The expanding gasses from the fired cartridge pushed past the bullet, and it was actually these gasses which ripped a hole through Trayvon Martin’s clothes and stippled his chest four inches away. An instant later, the bullet followed and penetrated Trayvon Martin’s chest, ending his life minutes later.
It was a horrible turn of events, and an avoidable turn of events. It could not have happened if either man had acted even slightly differently that night. From a self-defense law perspective, however, the shooting of Trayvon Martin was not ambiguous.
Angela Corey, Bernie de la Rionda, John Guy, and Richard Mantei knew, as did two previous potential prosecutors, that there was no valid criminal case to bring against George Zimmerman. It was a textbook self-defense shooting. That is why they brought the slanderous, deceptive, and circumstantial case that they did.
Trayvon Martin was the first and only person who committed crimes that rainy February night. As Mark O’Mara noted during his closing: if Trayvon Martin had survived his shooting, George Zimmerman would have never faced charges, and Trayvon would have faced a long prison sentence, tried as an adult for two counts of aggravated battery.
There are no “winners” in a case such as this, but the jury’s reliance on the laws of self-defense and use of deadly force assured that a corrupt prosecution did not, as defense attorney Don West stated, “turn a tragedy into a travesty.”

▶ Exercise a
Reproduce verbatim the stretch of the records from the line containing "Where should I" through the line containing "point(1660,37)", both lines included, and omit the pictures from your output.

▶ Supplied data
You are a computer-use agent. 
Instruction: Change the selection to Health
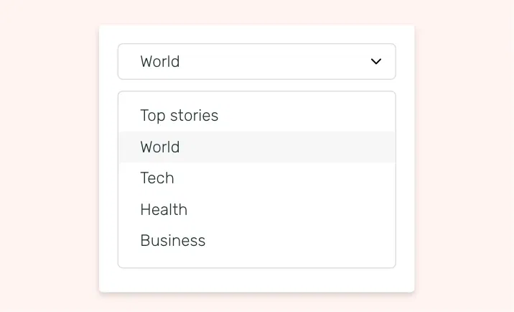click(x=164, y=210)
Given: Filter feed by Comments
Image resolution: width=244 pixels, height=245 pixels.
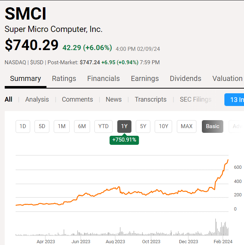Looking at the screenshot, I should click(77, 99).
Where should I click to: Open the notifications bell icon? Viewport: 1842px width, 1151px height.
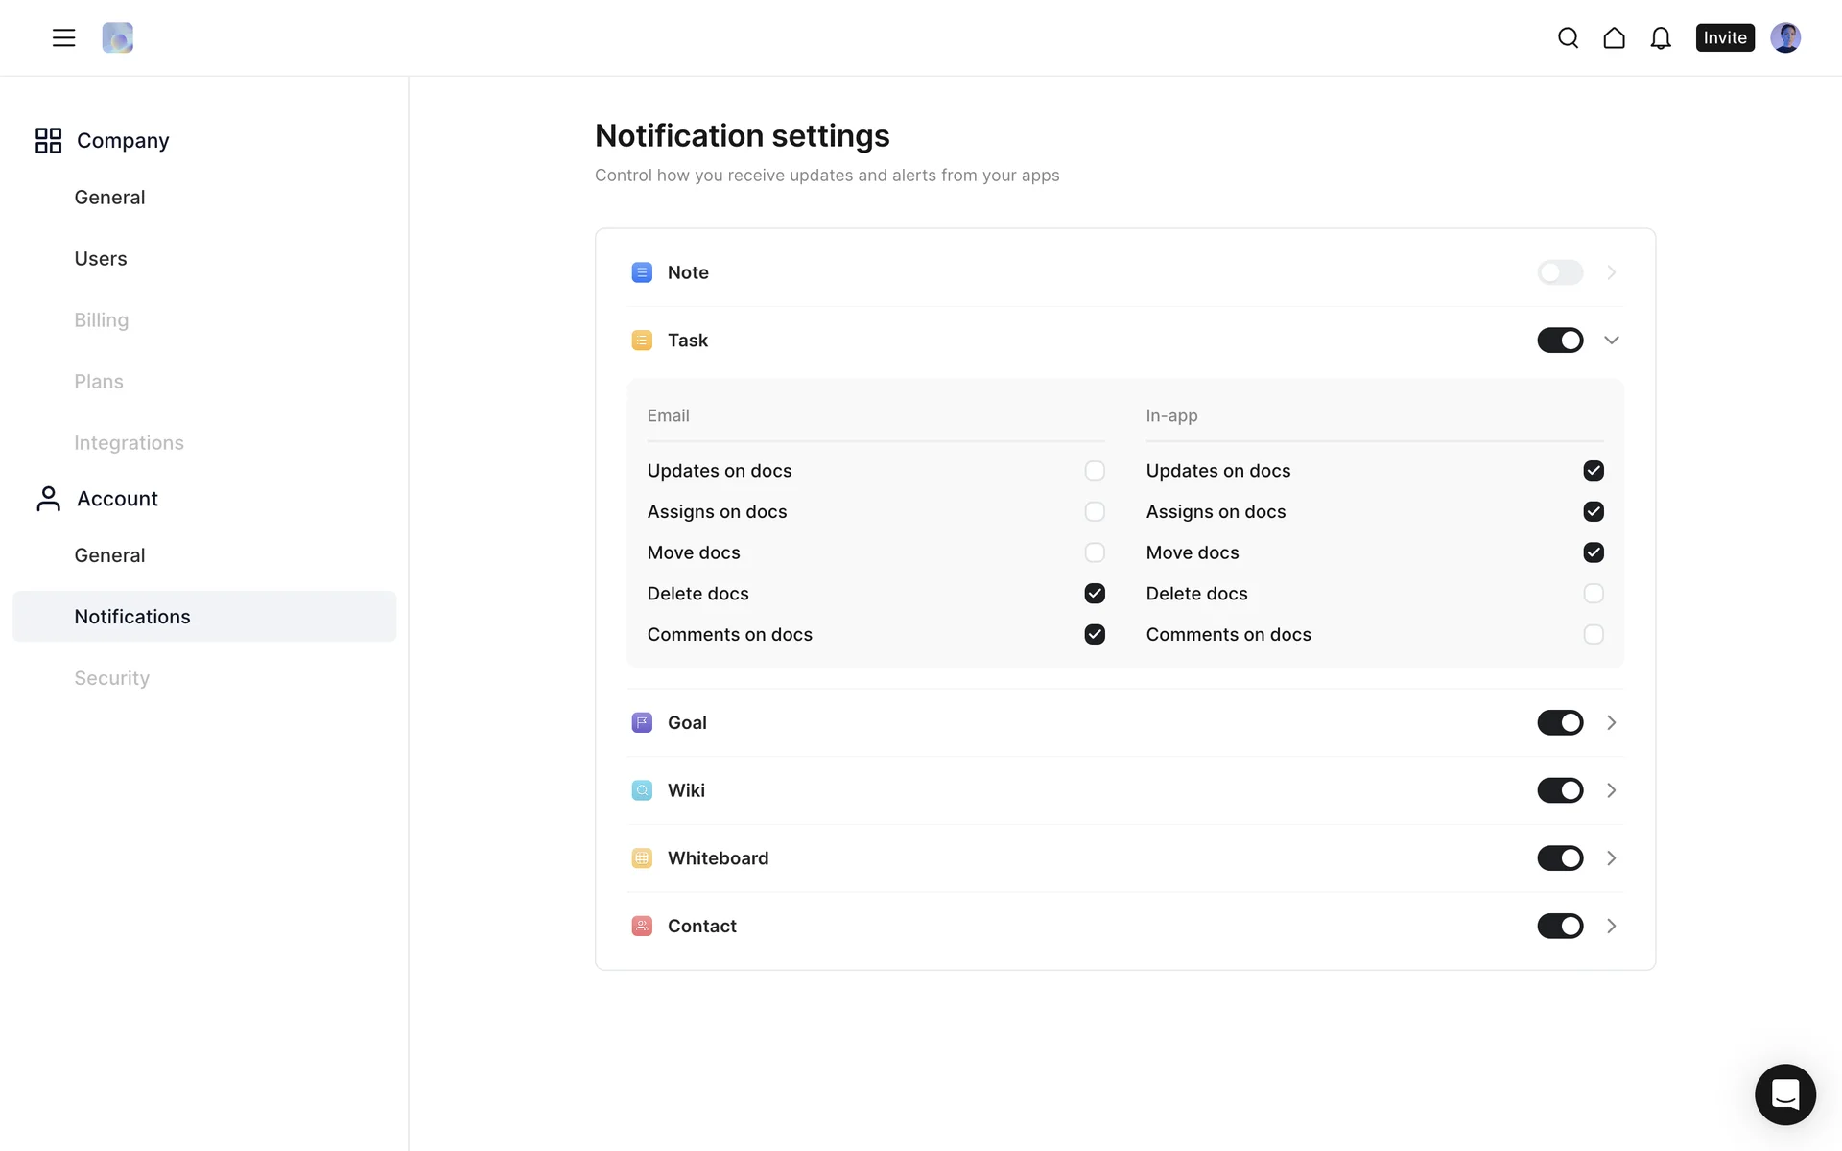point(1660,37)
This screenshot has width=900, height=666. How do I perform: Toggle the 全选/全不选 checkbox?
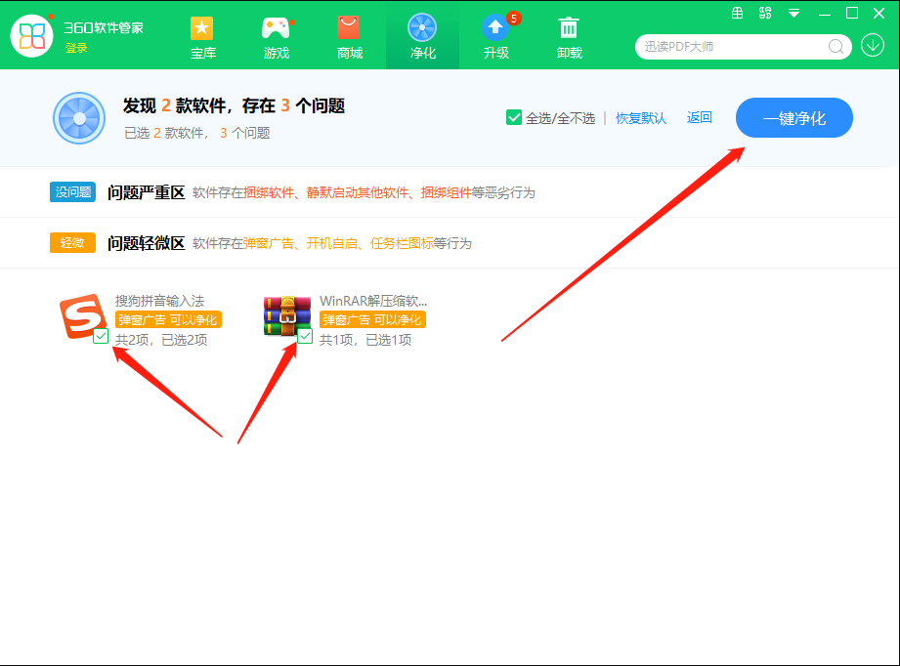coord(514,116)
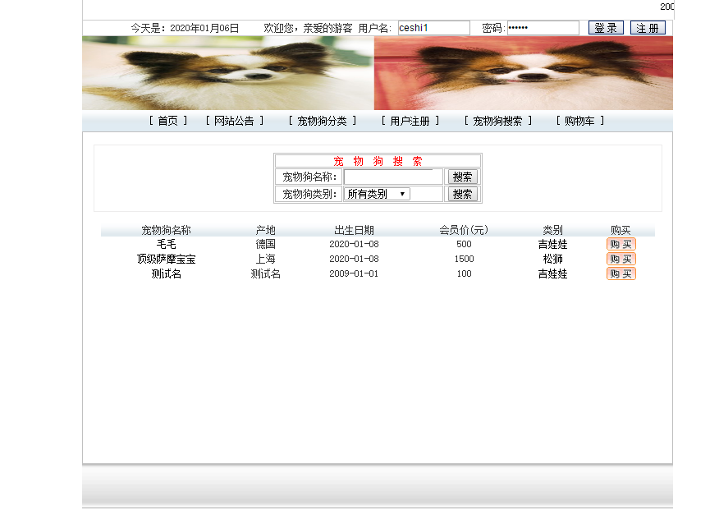Viewport: 719px width, 524px height.
Task: Focus the 用户名 username field
Action: [434, 28]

▶ Exercise b
Return verbatim the stretch of the passage on the Trayvon Martin shooting from "It was a horrible" through "was not ambiguous.".

▶ Expected output a
Where should I click to: Open the notifications bell icon? Viewport: 1842px width, 1151px height.
point(1660,37)

▶ Expected output b
It was a horrible turn of events, and an avoidable turn of events. It could not have happened if either man had acted even slightly differently that night. From a self-defense law perspective, however, the shooting of Trayvon Martin was not ambiguous.